- Born: 4 March 1927 Sydney, Australia
- Died: 7 April 2011 (aged 84) Cootamundra, New South Wales, Australia
- Occupation: Community leader
- Known for: advocating for the advancement of agriculture, education and women

= Beryl Ingold =

Australian community leader (1927–2011)

Beryl Elizabeth Ingold (née Watters; 4 March 1927 – 7 April 2011) was an Australian community leader.

Known for her work in the field of agriculture and education, Ingold served in many roles with numerous local and state organisations in New South Wales.

In 1974 she was the first woman in Australia to lead an agricultural organisation when she was elected president of the Agricultural Bureau of New South Wales.

==Biography==
After being born in Sydney, Ingold was raised in Cootamundra from the age of eight months old.

After being named Cootamundra's Citizen of the Year in 1970, Ingold's responsibilities increased further afield as she became involved in various New South Wales organisations.

In late 1974 Ingold was named one of the Australian convenors of International Women's Year which was held in 1975.

From 1974 to 1979 she was president of the Agricultural Bureau of New South Wales and was its treasurer from 1979 to 1999. From 1976 to 1977, she was the vice-president of the New South Wales Rural Youth State Council.

Ingold was a member of the Women's Advisory Council to the Premier of New South Wales from 1981 to 1984 and then from 1985 to 1987, she was the chairperson of the ministerial advisory committee for the Department of Family and Children's Services.

From 1987 to 1992 she was chairperson of the Riverina Council of Adult Education and also the deputy chairperson of the New South Wales Board of Education from 1989 to 1991. In 1994, she was the chairperson of the Cootamundra District Land Board and the chairperson of the Riverina Institute of TAFE's advisory council.

Other roles Ingold held during her career include serving as the New South Wales vice-president of the Country Women's Association, chairperson of the University of New England's Agricultural College at Orange, chairperson of the Riverina Industry Development Board, and a director of the Cootamundra Hospital.

In 1990 her 650-acre sheep property at Muttama was severely impacted by a bushfire. An estimated 1,500 sheep were killed while eight kilometres of fencing was also destroyed.

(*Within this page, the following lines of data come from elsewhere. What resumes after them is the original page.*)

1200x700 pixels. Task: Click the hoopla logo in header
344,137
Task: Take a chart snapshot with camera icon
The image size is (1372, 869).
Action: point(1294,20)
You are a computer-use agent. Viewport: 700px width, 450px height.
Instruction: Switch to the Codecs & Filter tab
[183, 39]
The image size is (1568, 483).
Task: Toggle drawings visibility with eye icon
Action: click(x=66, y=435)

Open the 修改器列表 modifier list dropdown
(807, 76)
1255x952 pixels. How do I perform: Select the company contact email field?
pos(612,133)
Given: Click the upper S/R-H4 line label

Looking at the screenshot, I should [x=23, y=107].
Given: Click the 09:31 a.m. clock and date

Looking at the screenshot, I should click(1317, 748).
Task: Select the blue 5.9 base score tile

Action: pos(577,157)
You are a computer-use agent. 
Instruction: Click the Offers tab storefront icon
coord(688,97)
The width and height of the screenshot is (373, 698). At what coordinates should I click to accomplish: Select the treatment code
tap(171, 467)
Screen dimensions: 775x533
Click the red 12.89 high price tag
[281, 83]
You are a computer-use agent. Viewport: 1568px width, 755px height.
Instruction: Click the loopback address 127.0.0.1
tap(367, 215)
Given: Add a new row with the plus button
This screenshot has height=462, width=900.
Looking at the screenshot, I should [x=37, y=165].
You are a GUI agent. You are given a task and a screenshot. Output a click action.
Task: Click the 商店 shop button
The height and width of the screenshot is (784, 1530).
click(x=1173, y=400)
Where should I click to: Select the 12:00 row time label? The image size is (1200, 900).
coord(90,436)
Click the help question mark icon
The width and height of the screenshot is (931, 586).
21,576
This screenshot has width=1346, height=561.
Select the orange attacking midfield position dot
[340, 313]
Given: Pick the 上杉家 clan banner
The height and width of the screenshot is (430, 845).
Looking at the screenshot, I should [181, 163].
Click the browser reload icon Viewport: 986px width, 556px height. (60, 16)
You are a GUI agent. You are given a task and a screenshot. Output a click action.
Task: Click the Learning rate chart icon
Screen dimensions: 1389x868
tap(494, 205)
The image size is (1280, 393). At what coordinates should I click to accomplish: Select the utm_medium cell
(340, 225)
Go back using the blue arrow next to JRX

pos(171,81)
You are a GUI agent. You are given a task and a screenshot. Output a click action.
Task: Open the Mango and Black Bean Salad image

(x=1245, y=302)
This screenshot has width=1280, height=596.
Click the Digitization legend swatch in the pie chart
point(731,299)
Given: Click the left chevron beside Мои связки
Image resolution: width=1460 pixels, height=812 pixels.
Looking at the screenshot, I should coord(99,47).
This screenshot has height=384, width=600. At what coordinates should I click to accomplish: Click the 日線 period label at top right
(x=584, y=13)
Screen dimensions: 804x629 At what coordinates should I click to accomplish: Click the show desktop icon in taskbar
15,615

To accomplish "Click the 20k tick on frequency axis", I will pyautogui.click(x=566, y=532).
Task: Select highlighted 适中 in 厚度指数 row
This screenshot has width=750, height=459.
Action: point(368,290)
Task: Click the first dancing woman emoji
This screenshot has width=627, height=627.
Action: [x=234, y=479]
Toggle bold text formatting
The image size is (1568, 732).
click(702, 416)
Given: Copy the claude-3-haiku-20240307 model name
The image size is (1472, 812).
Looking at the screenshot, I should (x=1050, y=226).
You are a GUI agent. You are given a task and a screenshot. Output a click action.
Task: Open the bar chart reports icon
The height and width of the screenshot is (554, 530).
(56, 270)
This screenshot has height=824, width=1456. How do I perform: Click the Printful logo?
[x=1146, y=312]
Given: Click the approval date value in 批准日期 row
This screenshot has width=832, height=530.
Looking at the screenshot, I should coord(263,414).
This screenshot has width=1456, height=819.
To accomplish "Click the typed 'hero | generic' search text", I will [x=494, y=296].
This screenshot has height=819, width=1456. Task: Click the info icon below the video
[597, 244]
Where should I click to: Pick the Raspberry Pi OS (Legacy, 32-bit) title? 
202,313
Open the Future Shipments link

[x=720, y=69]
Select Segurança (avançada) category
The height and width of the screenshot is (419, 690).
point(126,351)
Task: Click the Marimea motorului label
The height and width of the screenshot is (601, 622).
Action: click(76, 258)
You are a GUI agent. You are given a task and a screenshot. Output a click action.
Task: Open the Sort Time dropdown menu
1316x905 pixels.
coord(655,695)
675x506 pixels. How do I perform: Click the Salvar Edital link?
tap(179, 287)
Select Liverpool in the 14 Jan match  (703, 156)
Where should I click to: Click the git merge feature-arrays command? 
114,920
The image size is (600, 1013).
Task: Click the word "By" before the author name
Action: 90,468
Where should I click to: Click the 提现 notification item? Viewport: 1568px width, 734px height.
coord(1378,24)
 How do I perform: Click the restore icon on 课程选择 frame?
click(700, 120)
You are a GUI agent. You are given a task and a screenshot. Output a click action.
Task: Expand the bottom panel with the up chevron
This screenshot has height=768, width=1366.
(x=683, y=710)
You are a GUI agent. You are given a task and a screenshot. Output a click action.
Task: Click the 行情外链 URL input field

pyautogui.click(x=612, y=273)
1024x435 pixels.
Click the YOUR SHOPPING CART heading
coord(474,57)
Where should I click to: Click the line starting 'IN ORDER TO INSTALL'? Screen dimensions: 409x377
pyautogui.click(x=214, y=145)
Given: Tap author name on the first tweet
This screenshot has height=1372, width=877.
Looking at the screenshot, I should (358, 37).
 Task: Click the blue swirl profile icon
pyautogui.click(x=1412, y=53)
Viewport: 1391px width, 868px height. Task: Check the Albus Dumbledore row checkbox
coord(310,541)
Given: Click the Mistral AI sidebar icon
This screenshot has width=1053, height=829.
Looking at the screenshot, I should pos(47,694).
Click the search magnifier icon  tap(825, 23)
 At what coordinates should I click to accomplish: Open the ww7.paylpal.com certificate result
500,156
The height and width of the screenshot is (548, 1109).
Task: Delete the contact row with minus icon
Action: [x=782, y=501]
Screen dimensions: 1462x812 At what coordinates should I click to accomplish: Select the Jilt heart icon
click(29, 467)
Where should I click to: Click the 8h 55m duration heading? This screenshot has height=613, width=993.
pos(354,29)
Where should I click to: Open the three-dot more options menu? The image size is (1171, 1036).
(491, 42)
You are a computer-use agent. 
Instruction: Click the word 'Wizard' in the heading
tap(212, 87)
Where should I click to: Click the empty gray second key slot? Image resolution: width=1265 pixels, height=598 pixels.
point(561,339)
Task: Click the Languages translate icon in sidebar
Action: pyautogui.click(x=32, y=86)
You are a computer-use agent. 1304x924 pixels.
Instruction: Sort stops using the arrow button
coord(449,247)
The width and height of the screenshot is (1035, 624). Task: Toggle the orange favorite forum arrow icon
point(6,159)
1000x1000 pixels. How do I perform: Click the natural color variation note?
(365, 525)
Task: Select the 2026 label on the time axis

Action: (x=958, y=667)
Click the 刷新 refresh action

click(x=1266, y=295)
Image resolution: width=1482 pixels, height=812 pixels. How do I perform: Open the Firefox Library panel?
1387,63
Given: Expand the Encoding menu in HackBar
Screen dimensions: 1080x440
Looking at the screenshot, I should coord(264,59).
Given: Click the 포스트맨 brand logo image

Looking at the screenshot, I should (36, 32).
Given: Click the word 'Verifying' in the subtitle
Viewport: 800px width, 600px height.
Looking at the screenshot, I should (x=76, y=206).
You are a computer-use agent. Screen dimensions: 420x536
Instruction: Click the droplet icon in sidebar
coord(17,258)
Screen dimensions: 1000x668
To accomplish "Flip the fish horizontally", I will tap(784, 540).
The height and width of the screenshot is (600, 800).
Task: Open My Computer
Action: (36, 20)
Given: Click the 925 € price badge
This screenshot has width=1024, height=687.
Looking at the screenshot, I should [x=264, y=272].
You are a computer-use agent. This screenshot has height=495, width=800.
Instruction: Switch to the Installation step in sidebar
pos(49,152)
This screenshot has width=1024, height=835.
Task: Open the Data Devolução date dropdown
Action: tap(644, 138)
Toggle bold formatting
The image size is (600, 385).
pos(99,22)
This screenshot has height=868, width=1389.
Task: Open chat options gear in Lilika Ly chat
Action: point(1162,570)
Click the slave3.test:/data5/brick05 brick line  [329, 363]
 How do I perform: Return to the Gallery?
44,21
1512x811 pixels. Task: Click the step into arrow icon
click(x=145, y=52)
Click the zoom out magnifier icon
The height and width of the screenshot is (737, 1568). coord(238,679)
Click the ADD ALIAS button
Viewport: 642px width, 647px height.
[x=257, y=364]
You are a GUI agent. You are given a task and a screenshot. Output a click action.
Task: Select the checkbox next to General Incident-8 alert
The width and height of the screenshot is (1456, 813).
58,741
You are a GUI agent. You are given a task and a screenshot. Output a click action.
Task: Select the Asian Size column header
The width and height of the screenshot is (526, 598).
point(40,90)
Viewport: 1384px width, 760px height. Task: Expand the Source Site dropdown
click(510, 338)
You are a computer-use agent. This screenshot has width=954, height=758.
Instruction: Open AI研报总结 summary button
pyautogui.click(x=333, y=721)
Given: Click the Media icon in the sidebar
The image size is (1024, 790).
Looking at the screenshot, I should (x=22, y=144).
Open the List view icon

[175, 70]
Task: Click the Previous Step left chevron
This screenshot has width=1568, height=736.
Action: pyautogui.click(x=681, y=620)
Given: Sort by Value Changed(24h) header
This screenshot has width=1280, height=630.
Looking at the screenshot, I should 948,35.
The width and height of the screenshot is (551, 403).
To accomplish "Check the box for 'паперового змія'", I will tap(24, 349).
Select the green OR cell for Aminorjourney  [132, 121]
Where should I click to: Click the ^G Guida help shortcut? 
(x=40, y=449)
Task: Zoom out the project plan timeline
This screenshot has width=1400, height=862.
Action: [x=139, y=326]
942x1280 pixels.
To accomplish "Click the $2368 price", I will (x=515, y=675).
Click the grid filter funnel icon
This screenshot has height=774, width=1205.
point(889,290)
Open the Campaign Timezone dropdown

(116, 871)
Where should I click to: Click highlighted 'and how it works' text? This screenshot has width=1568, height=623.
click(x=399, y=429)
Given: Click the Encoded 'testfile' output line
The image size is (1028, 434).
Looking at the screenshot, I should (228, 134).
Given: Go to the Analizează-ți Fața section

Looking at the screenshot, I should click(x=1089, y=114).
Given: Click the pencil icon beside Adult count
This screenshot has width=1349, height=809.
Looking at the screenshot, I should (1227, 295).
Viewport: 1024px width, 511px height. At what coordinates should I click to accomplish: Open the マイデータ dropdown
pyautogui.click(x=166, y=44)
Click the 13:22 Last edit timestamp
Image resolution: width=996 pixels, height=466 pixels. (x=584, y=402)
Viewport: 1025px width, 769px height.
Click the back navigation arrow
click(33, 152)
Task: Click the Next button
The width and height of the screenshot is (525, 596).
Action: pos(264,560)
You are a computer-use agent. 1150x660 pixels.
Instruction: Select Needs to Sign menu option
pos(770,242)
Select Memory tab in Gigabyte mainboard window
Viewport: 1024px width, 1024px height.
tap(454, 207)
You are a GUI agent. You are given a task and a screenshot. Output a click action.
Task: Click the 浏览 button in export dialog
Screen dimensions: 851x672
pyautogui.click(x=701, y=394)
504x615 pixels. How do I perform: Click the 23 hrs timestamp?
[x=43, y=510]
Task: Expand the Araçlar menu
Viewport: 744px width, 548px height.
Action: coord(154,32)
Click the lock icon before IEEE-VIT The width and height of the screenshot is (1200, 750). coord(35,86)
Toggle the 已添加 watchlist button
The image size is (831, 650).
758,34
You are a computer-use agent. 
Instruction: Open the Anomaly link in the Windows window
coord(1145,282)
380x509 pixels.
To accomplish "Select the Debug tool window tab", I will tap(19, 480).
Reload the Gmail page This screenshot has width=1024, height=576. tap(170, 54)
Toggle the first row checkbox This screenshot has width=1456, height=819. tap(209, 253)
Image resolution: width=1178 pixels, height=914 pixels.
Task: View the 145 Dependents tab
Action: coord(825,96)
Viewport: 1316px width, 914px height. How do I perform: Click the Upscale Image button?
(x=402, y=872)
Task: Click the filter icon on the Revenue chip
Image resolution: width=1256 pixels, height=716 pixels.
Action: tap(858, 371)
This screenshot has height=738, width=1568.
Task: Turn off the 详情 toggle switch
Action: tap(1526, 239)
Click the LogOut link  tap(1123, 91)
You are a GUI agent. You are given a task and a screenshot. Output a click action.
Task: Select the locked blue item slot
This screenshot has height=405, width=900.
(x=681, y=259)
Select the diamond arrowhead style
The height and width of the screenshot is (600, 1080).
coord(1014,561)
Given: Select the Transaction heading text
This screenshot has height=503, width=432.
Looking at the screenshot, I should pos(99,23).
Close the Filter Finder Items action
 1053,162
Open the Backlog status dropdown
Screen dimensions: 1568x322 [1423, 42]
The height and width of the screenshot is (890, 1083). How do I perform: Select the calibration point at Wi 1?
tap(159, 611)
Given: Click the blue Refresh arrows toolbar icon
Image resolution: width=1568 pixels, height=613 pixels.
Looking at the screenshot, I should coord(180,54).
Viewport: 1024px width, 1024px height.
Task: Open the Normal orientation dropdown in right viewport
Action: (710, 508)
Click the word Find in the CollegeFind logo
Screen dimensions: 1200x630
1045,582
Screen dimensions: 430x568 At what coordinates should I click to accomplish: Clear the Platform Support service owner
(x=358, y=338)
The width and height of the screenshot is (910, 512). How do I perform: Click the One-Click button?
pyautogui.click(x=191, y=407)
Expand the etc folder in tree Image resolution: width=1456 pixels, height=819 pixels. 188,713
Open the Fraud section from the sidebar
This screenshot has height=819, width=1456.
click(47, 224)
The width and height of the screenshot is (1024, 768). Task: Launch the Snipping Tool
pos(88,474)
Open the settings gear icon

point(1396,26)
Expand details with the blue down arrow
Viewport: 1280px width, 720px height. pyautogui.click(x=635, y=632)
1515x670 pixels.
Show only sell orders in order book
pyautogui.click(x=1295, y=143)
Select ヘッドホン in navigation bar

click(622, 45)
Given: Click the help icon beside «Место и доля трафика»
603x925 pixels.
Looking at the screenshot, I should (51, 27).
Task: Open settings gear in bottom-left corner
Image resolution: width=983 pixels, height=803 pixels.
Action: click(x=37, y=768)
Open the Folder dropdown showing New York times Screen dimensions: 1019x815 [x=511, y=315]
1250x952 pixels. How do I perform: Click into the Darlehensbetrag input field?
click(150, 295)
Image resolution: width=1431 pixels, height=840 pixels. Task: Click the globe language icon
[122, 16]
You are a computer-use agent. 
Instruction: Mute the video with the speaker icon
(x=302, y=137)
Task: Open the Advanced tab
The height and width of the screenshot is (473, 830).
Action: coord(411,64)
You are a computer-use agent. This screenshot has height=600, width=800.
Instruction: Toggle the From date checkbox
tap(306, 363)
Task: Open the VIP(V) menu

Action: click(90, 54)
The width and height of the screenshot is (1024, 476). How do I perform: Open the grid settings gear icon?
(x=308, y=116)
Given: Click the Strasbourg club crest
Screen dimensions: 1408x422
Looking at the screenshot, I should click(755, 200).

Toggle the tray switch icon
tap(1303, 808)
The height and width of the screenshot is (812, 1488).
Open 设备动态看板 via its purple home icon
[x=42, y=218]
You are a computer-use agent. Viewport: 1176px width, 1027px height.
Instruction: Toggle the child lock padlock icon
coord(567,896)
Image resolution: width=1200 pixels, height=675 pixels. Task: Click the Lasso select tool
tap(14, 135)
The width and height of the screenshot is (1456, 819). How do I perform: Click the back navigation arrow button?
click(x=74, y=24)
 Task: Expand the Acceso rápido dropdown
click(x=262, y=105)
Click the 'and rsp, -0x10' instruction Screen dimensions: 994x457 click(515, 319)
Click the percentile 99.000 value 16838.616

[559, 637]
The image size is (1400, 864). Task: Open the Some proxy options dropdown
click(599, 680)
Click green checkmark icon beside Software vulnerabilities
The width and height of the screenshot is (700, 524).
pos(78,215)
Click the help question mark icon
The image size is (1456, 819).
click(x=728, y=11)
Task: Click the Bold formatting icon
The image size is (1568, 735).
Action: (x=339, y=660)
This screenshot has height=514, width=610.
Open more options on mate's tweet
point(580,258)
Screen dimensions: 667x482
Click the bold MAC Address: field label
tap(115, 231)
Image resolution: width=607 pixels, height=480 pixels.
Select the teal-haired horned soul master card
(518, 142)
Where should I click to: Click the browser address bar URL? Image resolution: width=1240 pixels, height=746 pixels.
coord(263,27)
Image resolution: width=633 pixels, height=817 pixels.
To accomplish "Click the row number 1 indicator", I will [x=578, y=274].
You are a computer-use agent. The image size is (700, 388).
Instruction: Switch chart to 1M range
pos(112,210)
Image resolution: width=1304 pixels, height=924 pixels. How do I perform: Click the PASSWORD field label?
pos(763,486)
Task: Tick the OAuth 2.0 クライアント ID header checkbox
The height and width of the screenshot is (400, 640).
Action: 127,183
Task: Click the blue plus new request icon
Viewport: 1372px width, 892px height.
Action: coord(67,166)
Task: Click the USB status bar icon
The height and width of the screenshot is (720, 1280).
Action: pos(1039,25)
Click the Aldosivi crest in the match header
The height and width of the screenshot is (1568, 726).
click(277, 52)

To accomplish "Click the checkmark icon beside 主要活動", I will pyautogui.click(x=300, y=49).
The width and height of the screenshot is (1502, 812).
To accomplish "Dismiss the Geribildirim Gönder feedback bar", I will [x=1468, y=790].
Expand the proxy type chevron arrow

In 1992 Ingold sat on a Legal Profession Disciplinary Tribunal as a lay member alongside Sir Maurice Byers QC and Douglas Staff QC to hear a complaint about ACT Director of Public Prosecutions Ken Crispin QC who was accused of professional misconduct and faced allegations of defaming and scandalising a former public servant at the Chelmsford Royal Commission in 1990. Crispin was later cleared of any wrongdoing, with the tribunal taking only minutes to dismiss the complaint at the conclusion of the three-day hearing.

==Honours==
Ingold was awarded an MBE in the 1980 New Year Honours for her service to agriculture and the community.

In 1981 she was awarded an Australia-New Zealand Foundation scholarship to study agriculture in New Zealand.

In 1986 she was awarded an honorary degree, gaining a Bachelor of Applied Science (Agriculture) from the Riverina-Murray Institute of Higher Education at Wagga Wagga.

Ingold was made a Fellow of the University of New England in 1991 and was then awarded an honorary Doctor of Letters degree from the same university in 1993.

She was awarded the Centenary Medal in 2001 for her long and outstanding service to agriculture, education, and the community.

In the 2001 Queen's Birthday Honours, Ingold was appointed as an Officer of the Order of Australia for "service to the rural community in the areas of regional development and education, particularly recognition of the importance of management training in the agribusiness sector, the development of agricultural industries, and to the welfare of rural women."

==Legacy==
In 2009 one of the new accommodation blocks at the Orange campus of Charles Stuart University was named Ingold House in acknowledgement of her significant contribution to the university.

A plaque was unveiled at Cootamundra Public School in December 2012 in honour of Ingold.

Ingold Street in the Canberra suburb of Coombs was named in her honour and was officially gazetted in 2013.

==Personal life and death==
Ingold married her husband Edward Thomas Ingold in Cootamundra on 7 January 1950.

She died at the age of 84 on 7 April 2011.